這群平時殺人不眨眼、唯利是圖的底層渣滓,心裡生不出一丁點仰慕的情緒。他們低著頭,死死盯著腳尖,腦子裡只剩下對這尊純粹暴力兇獸的極度恐懼。在這個不講天理的法外之地,他們只認拳頭和死亡。
陸沉連看都沒看這兩側的人群。他目不斜視,順著過道大步流星跨出地下溶洞的入口。
斷仙山外圍濃密的灰色瘴氣翻滾過來,高大寬厚的背影乾脆利落地沒入夜色,徹底被黑暗吞噬,沒有半點拖泥帶水。
陸沉前腳剛踏出黑市,地下溶洞頂端鑲嵌的那幾十盞用來照明的靈石燈,突然爆出一陣劇烈的“滋啦”聲。
燈光瘋狂閃爍了兩下,緊接著全部熄滅。
整個黑市瞬間陷入伸手不見五指的黑暗。短暫的安靜後,人群中猛地爆發出一聲變了調的驚叫。
“地氣斷了!青霄劍宗把整座斷仙山給封了!”
各種慌亂的叫罵聲、推搡聲、法器碰撞聲在黑暗的大廳裡攪作一團,這群散修徹底陷入了極度的恐慌。
溶洞極深處的幾個隱蔽地窟裡,原本有幾道隱晦的神識悄悄探出頭來。這些都是為了躲避仇家、常年龜縮在黑市底層的築基期邪修老怪。
他們的神識剛剛蔓延到大廳,就一頭撞上了陸沉離開時殘留在空氣中的霸道氣血餘威。緊接著,外界青霄劍宗那股封鎖整座斷仙山的恐怖陣法威壓,也順著地脈生硬地碾壓下來。

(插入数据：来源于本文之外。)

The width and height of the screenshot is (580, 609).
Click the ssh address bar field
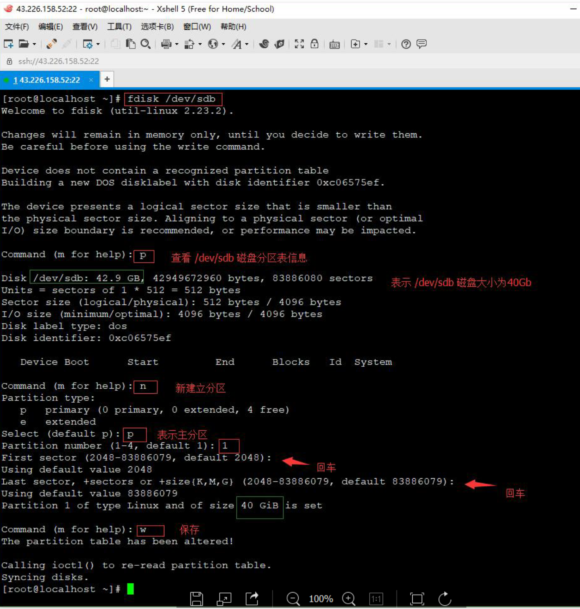coord(58,61)
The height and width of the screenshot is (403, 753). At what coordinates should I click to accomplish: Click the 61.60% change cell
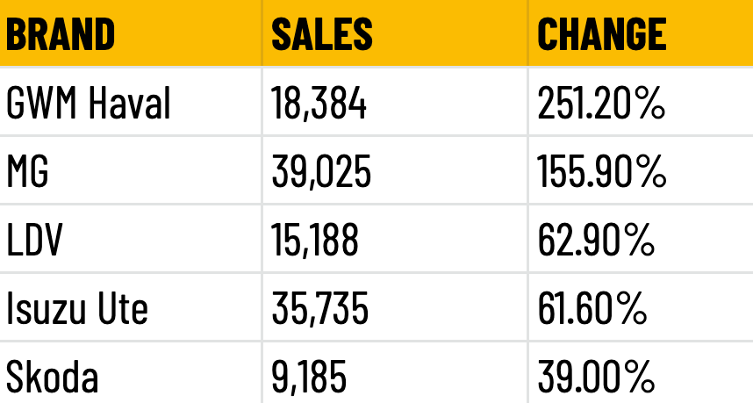[x=642, y=307]
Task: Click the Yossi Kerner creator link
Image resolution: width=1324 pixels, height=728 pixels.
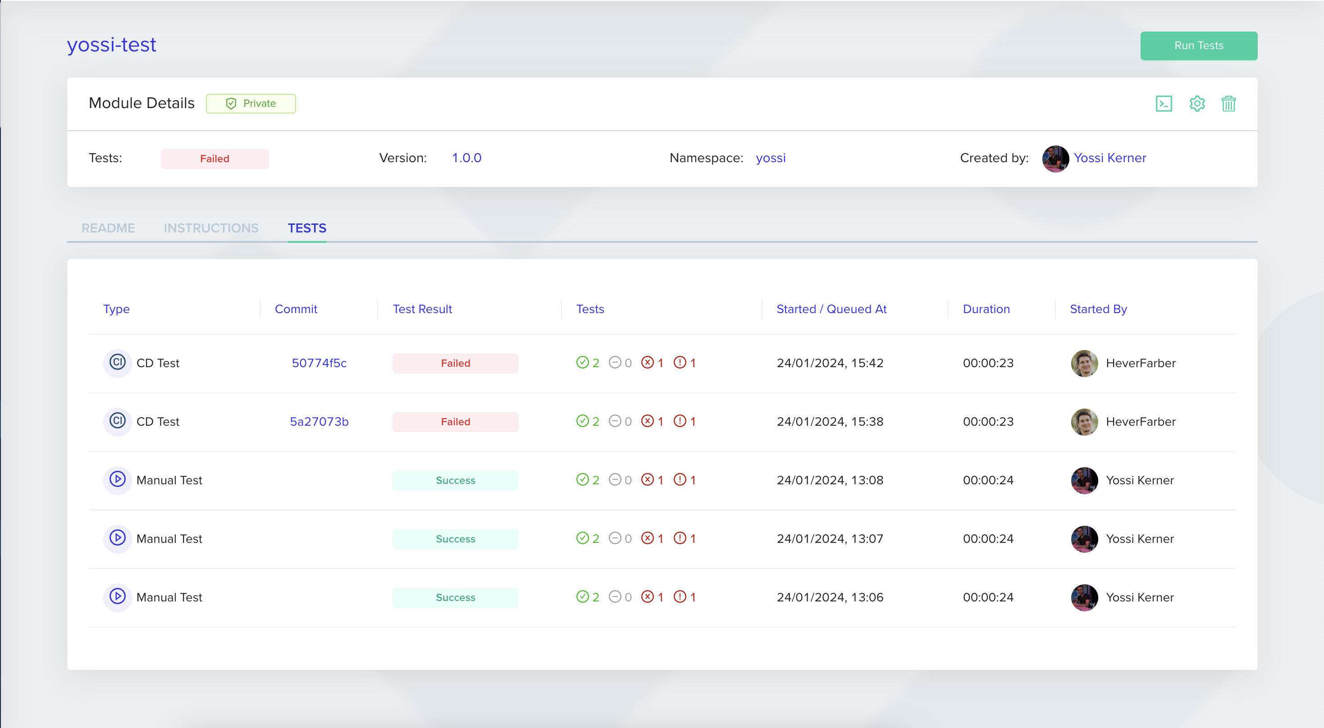Action: pyautogui.click(x=1110, y=158)
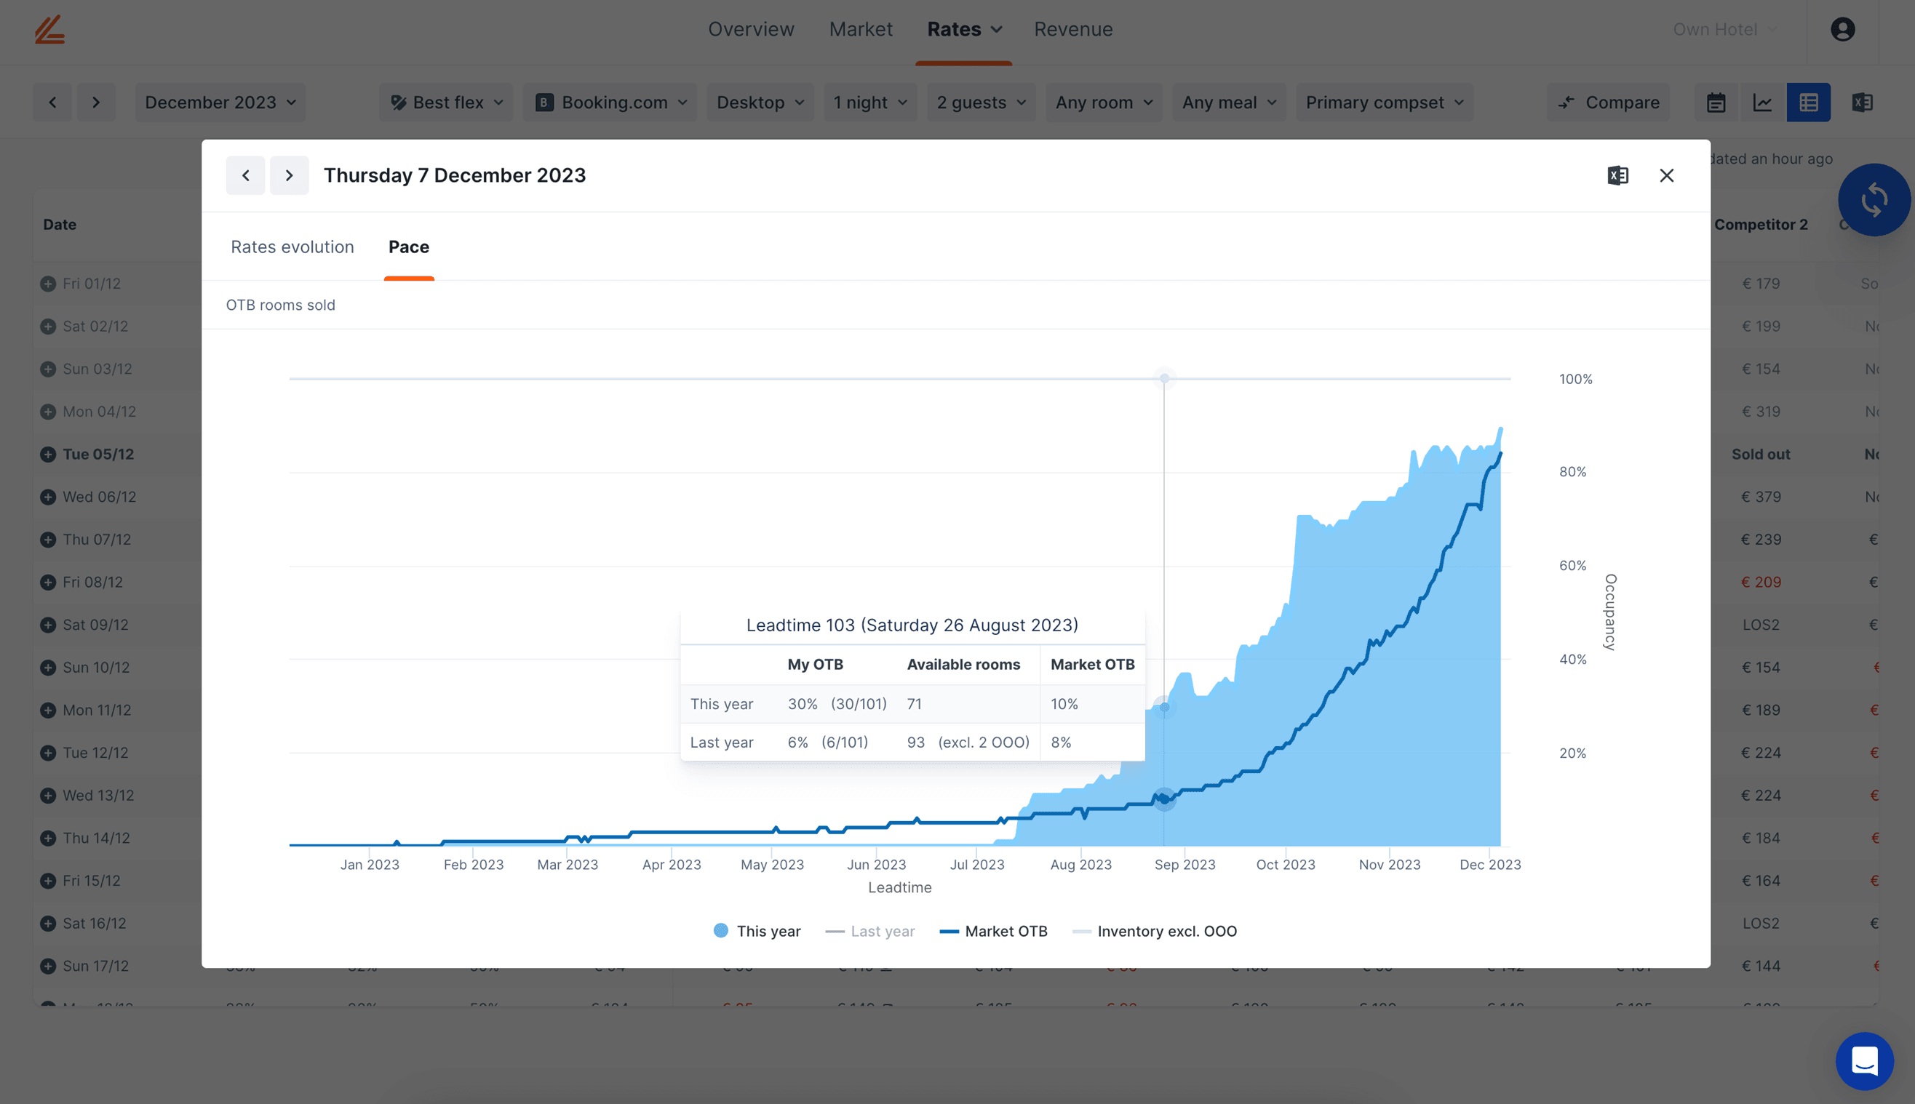1915x1104 pixels.
Task: Click the blue refresh rates button
Action: pos(1873,200)
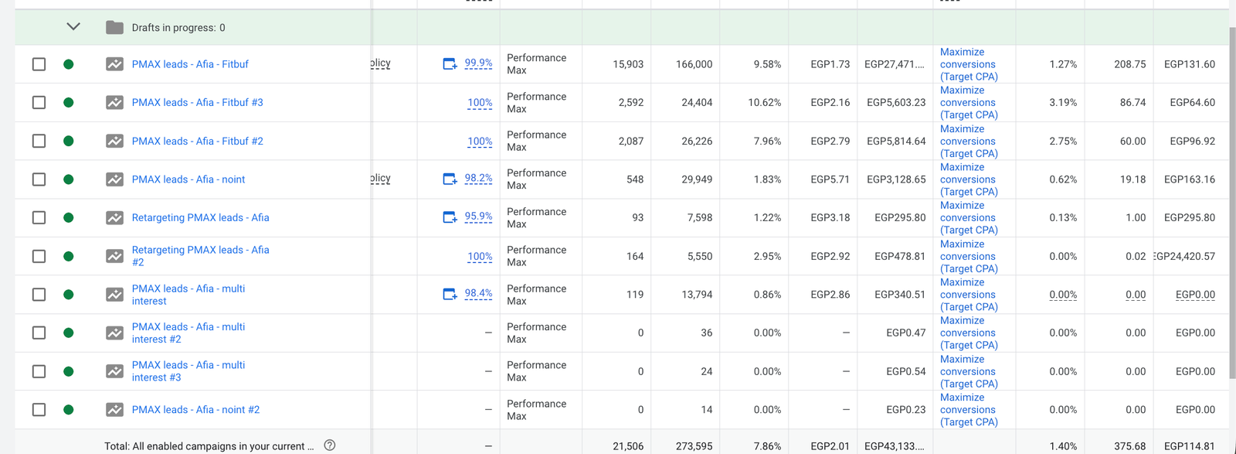Collapse the Drafts in progress row chevron

tap(73, 27)
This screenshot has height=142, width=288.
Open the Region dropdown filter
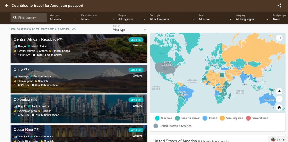132,19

幾條神識被震得一陣發麻。這些老怪連交流都沒有,極其默契地掐斷了探查。厚重的石門被一層層封死,他們老老實實地縮回自己的地盤,任由陸沉這尊凡軀煞神大搖大擺地離去,根本不敢去觸那個黴頭。
斷仙山外圍深處。
大批青霄劍宗的外門弟子和玄鐵重騎兵,正排成一個巨大的半扇形陣列,手裡舉著散發藍光的探查陣盤,一步步向山林腹地推進。
他們的手段極其粗暴。前排弟子直接催動飛劍,將沿途的茂密灌木絞成碎木屑。陣盤的運轉強行抽離地表的水汽,周圍的花草以肉眼可見的速度發黃、乾枯、碎裂。仙門走狗踩著遍地的枯葉,把這片山林掃蕩得寸草不留,展現出對凡俗生靈絕對碾壓的傲慢姿態。
數里外,陸沉正在深林中極速穿插。
他那兩條粗壯的大腿爆發出驚人的力量,腳掌落地,直接將堅硬的石塊踩得粉碎,泥地被踏出一個個深坑。肚子裡吞下的百年血參和妖獸腿肉正在被極道洪爐瘋狂煉化,氣血在血管裡橫衝直撞,發出沉悶的轟鳴聲。